After a 21-day shutdown, upgrade works have been completed on Gladstone Ports Corporation’s (GPC) RG Tanna Coal Terminal Shiploader 3 – one of the largest projects undertaken at the Port since 2016.
The project involved major maintenance activities and improved safety for operators, who previously operated from a control cabin on the boom section of the shiploader.
The shutdown works included: installation and commissioning of vision and anti-collision control systems, a retractable tele-chute access, commissioning a new operating cabin located within the main portal of the ship loader, dust suppression system upgrades and extensive ship loader protective coating works.
The new cabin eliminates the need for operators to access and egress a cabin suspended from the boom section via ladders and complex manoeuvres, providing them a more accessible and safer operating location on the fixed part of the ship loader.
Loading operations are now guided by sophisticated camera technology with the use of four thermal, five dual optical and 15 fixed optical cameras.
Gladstone Ports Chief Operating Officer, Craig Walker, said the Port continued to operate through its other assets while the shutdown was underway.

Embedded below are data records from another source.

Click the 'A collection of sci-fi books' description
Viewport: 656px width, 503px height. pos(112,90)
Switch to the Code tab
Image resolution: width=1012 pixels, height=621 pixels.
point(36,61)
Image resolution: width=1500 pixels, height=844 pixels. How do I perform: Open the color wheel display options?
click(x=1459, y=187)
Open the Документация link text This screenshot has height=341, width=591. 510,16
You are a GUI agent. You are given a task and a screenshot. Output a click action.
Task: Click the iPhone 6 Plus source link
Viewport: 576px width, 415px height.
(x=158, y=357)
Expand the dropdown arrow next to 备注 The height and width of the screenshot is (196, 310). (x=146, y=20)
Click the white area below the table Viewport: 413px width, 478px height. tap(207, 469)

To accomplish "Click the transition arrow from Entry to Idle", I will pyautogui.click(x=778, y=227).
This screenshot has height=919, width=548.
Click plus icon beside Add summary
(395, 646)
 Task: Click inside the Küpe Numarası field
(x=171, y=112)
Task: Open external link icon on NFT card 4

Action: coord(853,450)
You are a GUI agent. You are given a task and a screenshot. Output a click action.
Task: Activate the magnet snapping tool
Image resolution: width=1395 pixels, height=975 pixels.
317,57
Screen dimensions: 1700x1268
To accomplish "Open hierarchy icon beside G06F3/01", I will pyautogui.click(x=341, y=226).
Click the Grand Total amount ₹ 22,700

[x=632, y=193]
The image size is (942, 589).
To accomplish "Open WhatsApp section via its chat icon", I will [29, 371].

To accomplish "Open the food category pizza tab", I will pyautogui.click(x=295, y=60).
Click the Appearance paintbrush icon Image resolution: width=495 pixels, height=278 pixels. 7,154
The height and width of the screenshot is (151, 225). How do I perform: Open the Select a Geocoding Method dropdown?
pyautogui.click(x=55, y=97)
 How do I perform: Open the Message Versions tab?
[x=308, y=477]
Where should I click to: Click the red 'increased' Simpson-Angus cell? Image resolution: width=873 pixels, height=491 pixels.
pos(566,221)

“Our customers are continually working alongside us to ensure our trade supply chains are optimal,” Mr Walker said.
“These upgrades are really important to keep our Port operating 24 hours a day, 7 days a week so we can continue to support the Queensland economy and regional jobs.
“GPC is one of the largest Ports in Queensland and in the 2020/21 financial year, 1909 ships visited our three ports with more than 123 million tonnes of total throughput recorded.”
Mr Walker said that GPC exports over 30 per cent of Queensland’s coal exports and 100 per cent of their LNG export, representing almost 80 per cent of the Port’s total trade.
“The meticulous planning of this shutdown minimised the impact on our operations and our customers, but most importantly was done safely and is a credit to the team at GPC,” Mr Walker said.